I was once a yoga teacher . I lived and taught at the Center for Yoga when I was much younger. That guy doing a pose both you and I cannot pronounce was my first teacher, Ganga White. He was a yoga rebel-badass. The CFY was pretty idyllic; it was arguably THE yoga center in Los Angeles offering a hybrid of classes unusual for that time. There were probably less than a dozen studios in LA. I was very young, with no acting prospects, but, by Krishna, I met many a great teacher and guru that wandered through town. I slept on the floor, practiced for hours each day and believed wholeheartedly in what I was doing. I taught many classes, taught privately, was hired and fired by Burt Bacharach in one day, became a vegan and smelled enlightenment with every ujjayi breath I took.
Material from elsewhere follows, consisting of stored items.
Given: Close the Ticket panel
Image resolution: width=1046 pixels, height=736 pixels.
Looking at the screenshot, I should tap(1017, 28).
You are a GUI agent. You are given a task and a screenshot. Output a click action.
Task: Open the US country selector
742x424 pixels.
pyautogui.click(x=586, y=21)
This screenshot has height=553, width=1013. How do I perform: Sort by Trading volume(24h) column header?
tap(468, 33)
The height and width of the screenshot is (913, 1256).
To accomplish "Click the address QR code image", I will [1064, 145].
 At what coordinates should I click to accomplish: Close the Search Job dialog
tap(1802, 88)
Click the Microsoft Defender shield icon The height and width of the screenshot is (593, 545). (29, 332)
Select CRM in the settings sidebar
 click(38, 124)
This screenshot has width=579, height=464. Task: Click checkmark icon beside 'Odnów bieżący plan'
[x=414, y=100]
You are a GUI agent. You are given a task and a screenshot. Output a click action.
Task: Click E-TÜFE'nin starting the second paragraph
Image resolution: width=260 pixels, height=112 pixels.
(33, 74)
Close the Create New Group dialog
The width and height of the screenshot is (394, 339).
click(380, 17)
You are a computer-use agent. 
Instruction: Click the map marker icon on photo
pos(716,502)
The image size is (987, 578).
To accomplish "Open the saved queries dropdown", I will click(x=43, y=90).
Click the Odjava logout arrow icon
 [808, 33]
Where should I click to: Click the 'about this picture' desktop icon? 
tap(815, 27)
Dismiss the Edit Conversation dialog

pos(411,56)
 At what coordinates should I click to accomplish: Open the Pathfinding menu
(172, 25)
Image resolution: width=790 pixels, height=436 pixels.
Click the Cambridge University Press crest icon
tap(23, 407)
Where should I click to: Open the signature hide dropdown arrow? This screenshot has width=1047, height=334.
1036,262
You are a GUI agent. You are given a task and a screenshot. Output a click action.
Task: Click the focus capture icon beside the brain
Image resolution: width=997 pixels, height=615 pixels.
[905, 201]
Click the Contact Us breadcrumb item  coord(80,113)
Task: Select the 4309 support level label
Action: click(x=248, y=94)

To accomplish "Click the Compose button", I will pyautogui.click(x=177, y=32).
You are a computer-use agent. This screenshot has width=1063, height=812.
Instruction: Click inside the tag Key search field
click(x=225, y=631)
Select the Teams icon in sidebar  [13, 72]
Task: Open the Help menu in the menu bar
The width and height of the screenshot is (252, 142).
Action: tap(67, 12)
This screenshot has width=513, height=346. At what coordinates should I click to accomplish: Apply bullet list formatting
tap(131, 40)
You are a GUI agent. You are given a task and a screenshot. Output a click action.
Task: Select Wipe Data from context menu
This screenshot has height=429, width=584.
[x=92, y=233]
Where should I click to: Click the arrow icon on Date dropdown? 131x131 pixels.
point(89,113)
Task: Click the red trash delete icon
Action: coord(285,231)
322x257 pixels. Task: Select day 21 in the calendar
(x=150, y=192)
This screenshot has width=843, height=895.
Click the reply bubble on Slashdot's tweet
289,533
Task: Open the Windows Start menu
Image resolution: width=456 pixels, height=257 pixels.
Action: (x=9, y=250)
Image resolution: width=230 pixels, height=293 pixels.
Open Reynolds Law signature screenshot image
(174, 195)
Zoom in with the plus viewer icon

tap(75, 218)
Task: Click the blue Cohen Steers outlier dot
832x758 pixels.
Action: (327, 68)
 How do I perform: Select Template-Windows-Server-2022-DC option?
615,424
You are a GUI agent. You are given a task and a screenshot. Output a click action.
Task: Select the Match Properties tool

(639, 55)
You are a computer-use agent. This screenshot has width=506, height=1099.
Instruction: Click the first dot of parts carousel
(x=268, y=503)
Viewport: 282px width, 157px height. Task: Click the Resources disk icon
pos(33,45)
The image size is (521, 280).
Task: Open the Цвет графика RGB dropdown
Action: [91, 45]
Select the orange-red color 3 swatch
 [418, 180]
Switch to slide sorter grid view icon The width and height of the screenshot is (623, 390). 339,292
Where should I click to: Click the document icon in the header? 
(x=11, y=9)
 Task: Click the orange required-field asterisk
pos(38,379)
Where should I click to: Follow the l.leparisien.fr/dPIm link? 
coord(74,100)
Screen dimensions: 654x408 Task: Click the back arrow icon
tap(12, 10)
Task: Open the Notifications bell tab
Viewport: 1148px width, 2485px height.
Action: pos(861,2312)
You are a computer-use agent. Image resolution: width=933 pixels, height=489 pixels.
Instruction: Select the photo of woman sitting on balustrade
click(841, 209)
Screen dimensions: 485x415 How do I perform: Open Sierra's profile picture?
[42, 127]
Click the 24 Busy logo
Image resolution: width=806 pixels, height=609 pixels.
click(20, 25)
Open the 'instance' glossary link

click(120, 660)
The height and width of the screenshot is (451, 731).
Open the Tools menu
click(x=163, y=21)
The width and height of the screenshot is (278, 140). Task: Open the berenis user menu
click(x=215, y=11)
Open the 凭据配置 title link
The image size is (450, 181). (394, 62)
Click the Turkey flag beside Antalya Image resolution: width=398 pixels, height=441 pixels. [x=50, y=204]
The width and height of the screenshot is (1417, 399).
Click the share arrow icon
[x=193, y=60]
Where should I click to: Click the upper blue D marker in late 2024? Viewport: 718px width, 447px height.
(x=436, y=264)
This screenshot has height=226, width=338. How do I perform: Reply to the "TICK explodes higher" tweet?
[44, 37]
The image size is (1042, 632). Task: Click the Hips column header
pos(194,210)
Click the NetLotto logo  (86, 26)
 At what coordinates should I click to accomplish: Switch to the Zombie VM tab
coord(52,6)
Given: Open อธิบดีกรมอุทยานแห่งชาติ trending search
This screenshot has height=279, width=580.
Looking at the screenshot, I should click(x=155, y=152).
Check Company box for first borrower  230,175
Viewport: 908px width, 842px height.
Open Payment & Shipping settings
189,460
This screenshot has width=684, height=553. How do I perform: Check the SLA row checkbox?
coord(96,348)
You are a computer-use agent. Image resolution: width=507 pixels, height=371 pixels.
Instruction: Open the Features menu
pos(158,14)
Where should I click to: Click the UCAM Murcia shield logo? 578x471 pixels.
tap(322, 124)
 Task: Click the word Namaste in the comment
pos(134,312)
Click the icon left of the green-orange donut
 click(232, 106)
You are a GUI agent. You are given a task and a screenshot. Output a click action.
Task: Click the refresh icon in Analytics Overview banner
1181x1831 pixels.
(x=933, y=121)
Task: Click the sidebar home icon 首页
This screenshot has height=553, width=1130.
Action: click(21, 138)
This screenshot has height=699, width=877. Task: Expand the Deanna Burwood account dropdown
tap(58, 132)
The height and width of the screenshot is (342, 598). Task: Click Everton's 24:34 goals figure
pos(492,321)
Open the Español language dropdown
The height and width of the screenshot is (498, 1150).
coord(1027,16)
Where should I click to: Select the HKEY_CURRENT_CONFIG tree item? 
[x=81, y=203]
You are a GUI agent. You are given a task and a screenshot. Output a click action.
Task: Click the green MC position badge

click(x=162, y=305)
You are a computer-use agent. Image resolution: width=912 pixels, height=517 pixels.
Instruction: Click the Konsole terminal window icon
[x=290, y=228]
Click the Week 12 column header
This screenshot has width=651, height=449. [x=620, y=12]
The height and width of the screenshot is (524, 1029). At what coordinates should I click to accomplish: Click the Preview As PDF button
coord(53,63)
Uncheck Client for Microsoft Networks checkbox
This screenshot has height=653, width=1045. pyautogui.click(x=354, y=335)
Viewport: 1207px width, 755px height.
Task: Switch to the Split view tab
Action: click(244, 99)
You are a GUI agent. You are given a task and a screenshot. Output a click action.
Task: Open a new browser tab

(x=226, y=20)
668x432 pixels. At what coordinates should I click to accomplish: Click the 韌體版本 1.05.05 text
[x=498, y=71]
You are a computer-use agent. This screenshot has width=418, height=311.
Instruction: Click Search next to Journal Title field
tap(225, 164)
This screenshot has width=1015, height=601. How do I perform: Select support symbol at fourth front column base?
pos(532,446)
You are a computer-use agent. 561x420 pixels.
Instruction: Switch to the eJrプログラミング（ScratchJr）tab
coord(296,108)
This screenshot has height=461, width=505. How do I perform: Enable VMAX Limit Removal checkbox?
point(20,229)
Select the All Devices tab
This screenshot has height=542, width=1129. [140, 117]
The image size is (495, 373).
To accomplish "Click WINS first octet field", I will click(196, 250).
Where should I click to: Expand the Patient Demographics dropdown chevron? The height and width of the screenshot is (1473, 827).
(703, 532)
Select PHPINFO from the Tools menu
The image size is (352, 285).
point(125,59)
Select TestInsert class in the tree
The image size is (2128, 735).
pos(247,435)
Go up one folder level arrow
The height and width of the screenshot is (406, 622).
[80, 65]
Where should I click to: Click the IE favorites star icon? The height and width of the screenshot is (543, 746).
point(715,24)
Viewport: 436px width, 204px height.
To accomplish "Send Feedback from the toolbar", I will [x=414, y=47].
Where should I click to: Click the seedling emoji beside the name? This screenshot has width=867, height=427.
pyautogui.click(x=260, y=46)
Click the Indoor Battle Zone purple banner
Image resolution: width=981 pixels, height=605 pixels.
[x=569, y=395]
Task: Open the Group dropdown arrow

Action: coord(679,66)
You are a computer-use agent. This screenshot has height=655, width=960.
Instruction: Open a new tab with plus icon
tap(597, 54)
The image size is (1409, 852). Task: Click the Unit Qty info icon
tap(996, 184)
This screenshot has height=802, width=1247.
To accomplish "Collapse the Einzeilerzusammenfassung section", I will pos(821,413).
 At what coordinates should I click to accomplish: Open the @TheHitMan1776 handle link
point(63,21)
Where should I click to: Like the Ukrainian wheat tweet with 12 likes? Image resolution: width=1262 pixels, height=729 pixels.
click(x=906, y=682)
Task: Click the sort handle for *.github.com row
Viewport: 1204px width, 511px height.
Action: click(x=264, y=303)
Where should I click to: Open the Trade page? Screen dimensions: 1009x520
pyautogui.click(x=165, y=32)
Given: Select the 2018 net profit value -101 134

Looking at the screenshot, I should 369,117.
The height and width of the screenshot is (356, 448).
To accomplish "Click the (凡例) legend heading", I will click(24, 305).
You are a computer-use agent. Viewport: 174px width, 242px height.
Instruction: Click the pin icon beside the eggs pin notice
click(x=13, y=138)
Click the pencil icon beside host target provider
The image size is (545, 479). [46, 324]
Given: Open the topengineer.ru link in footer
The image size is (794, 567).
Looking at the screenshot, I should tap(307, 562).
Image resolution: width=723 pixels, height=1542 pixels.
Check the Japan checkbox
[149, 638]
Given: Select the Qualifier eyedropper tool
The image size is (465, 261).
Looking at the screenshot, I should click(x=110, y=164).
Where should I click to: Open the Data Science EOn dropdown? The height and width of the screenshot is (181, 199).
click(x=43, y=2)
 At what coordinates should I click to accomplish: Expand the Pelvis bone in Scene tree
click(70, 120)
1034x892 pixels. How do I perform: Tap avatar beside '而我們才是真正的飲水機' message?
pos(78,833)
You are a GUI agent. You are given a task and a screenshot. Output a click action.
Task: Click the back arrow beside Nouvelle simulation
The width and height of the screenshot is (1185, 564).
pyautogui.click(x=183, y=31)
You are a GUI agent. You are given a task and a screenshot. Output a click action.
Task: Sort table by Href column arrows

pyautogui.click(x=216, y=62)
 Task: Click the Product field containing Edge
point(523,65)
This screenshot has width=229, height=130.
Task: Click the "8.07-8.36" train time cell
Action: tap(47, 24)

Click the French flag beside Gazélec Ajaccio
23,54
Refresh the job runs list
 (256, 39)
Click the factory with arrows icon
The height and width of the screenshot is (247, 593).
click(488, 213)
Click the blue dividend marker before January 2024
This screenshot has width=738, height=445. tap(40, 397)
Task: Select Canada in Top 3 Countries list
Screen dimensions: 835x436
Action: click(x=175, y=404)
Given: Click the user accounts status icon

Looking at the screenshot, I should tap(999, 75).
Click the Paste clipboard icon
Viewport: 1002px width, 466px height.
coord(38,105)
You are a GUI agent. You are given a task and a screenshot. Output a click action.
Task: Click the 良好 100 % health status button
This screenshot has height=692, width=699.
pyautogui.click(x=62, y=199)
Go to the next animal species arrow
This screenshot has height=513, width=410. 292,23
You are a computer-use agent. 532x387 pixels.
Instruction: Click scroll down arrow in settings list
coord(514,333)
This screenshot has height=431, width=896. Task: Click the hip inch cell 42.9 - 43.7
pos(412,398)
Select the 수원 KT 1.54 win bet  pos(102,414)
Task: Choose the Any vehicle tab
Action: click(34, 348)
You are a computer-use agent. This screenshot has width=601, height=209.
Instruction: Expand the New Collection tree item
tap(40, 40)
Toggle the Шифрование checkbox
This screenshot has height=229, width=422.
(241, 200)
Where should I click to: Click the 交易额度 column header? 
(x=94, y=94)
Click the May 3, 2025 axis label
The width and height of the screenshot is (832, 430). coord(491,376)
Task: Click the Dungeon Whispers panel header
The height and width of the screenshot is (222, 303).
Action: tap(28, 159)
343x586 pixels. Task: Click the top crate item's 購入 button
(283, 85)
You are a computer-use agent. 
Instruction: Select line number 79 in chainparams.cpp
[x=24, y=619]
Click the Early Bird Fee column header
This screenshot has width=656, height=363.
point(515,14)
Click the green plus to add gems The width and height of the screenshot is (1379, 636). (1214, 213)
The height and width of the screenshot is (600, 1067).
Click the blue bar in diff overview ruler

Cut to 2017. The miracle is that I've done yoga on and off for all that time. It's a practice, along with meditation and working out, that has kept me in both physical and mental shape. It's also a great tool to help me deal with all the ups and downs of being in the entertainment business.
I like making contained, but extreme commitments. It keeps me focused. I've done many of the P90X programs. The 90 stands for 90 days. This is a little different, because I'm committed to going to a class EVERY day. No matter what I'm feeling, how I'm feeling; if I've got an injury (I use props, skip a pose, make whatever adjustments), or, if 90 days turns out to just be a sucky idea. I go.
As it turns out - it's likely I hate yoga. I really do. I usually don't feel good while I'm doing it. Especially now. I'm very stiff, my back is wonky, and I really don't have all the up to date clothing. But mostly, my mind just loves to fuck with me. It's under the impression that it's in charge.
Lucky for me, I discovered this great studio, Electric Soul Yoga. It has a number of wonderful teachers, led by rock n roll, yogi wonderkind, Eric Paskal. They kick my butt. Every class, without a doubt, I am drenched by the end - but, I don't walk out in the middle of it no matter how uncomfortable I am. AND, if I'm listening closely, I learn something. AND I laugh a lot. By the end, come savasana (corpse pose!), I'm a wet noodle. Leaving the studio, I nearly float out the door, feeling clear, calm, vulnerable and, kinda sexy. Did I say that? I meant, of course, 'open-minded' and as close to a sense of spiritual as I can get. For that, I'll keep coming back.